R.I.P. – the data warehouse. You had a good run, from your origins in the 1980s to your obsolescence in the second decade of the new millennium. Like all products of human ingenuity, you addressed several critical problems and you provided a definite set of useful functions. Ultimately, however, you outlived your usefulness. Turns out, the problems you addressed and the functions you provided were specific to a certain time and place. Once conditions changed, you were dead tech, a relict remainder.
This is the epitaph advocates of decentralized data architectures are eager to write about the data warehouse. And, lest there be any confusion, these people have come to bury the data warehouse, not to praise it. “We have to accept that we cannot move all data to one place anymore,” commented Gavin Robertson, CTO with WhamTech, a Dallas-based vendor that markets a data fabric service it calls SmartData Fabric, on an episode of DM Radio. “It’s just a part of life now. And the idea of having a central data warehouse that’s going to answer all your questions is just – I mean, that’s decades old.”[i]
Robertson makes a very good point: why do we still expect to move data from the edge to the center? Especially in an era in which data tends to be widely distributed in time and space? Isn’t there a better way? And isn’t the data warehouse itself inextricably bound up with a restrictive “shopkeeper” governance model that makes it onerous for people to get the data they need? Isn’t it difficult to add new sources to the warehouse? To make this data available to consumers? In sum: can’t we do better?
“We don’t want IT to be the bottleneck anymore,” said Eric Kavanagh, host of DM Radio, a weekly, nationally syndicated, data management-themed radio show. During his remarks, Kavanagh aptly summarized the views of the data warehouse’s discontents – i.e., the executives, directors, managers, analysts, data scientists, software engineers, and others who (43 years on) want as little to do with the warehouse as possible. “We don’t want any bottlenecks. You want to have a fluid experience with data and analysis as you’re leveraging the power of insights to change your business. A lot of times you want that stuff to be lights out, you don’t even want to have a human who must be in the loop.”

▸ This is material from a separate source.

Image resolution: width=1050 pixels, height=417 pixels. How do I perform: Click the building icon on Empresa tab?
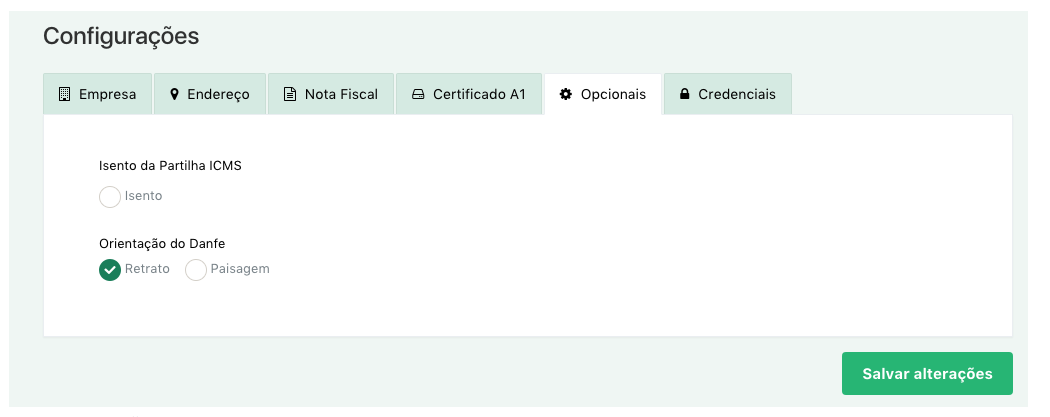point(65,94)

‘Tis a consummation devoutly to be wished.
Data fabric and data mesh as two different takes on decentralization
There are two primary forces for decentralization: data mesh architecture and data fabric technology.
Proponents of both schemes tend to make common cause against centralized data architectures – and their figural avatar, the data warehouse. In practice, however, data fabric and data mesh are two quite different things, at least conceptually. Complicating matters is the fact that several core data fabric technologies – data virtualization, metadata cataloguing, and knowledge discovery – are also used in data mesh architecture. Within limits, it is accurate to say that the technological building blocks of data mesh architecture are similar – and, for most purposes, identical – to those of the data fabric.

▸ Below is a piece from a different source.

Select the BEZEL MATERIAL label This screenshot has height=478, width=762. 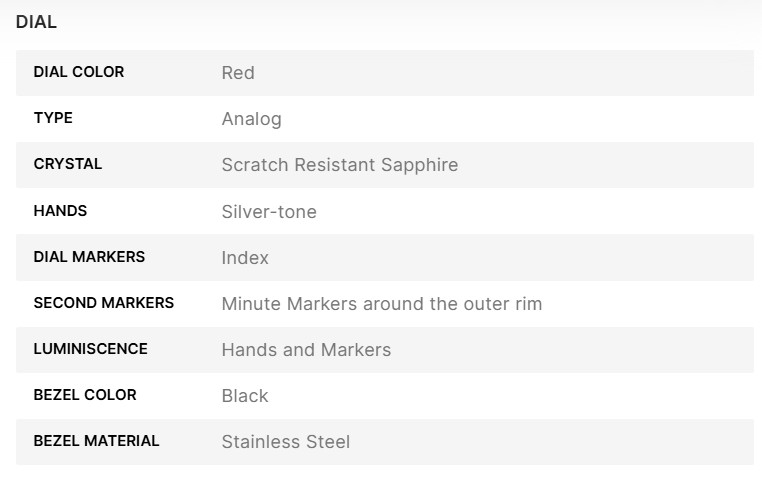point(96,440)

Conceptually, data mesh architecture is a radically different way of thinking about how an organization manages, governs, and uses its data: the data mesh is a decentralized lifecycle architecture that aims to formalize the set of concepts, policies, processes, and practices that are bound up with the creation, maintenance, and reuse of data. The data fabric, by contrast, is less a lifecycle architecture than an essential enabling technology: similar, in its way, to JBOD as compared to RAID storage.
To this end, the data fabric is usually positioned as a decentralized means of facilitating access to data.
Each scheme is biased in its own way. Data mesh is biased in favor of managing data in a distributed, decentralized architecture; data fabric is biased in favor of distributed, decentralized data access. These are two very different priorities. True, both schemes valorize a self-service ethic: e.g., an emphasis not just on local control, but on consumer autonomy. And, yes, the priorities of access and reuse are implicit in the logic of data management, just as that of management is implicit in the logic of data access. Ultimately, however, their basic biases determine the aims and priorities of both schemes.
Data mesh as a radical reimagination of data architecture
There’s another important difference, too: data mesh architecture has an ideological dimension that the data fabric does not. Like the data fabric, it is decentralized by design: if you grok the basics of mesh networking, or the concept of a service mesh, you basically grok what a data mesh is and how it’s different. Unlike the data fabric, however, data mesh architecture is politically decentralized: it draws on the concepts of domain-driven design to reapportion responsibility for the ownership and provisioning (or production) of data. In other words, data that is produced (and primarily consumed) by finance is owned and served by finance. Ditto for sales and marketing, HR, etc. Data no longer flows from the periphery to the center; rather, data resides where it gets produced and is accessed in situ.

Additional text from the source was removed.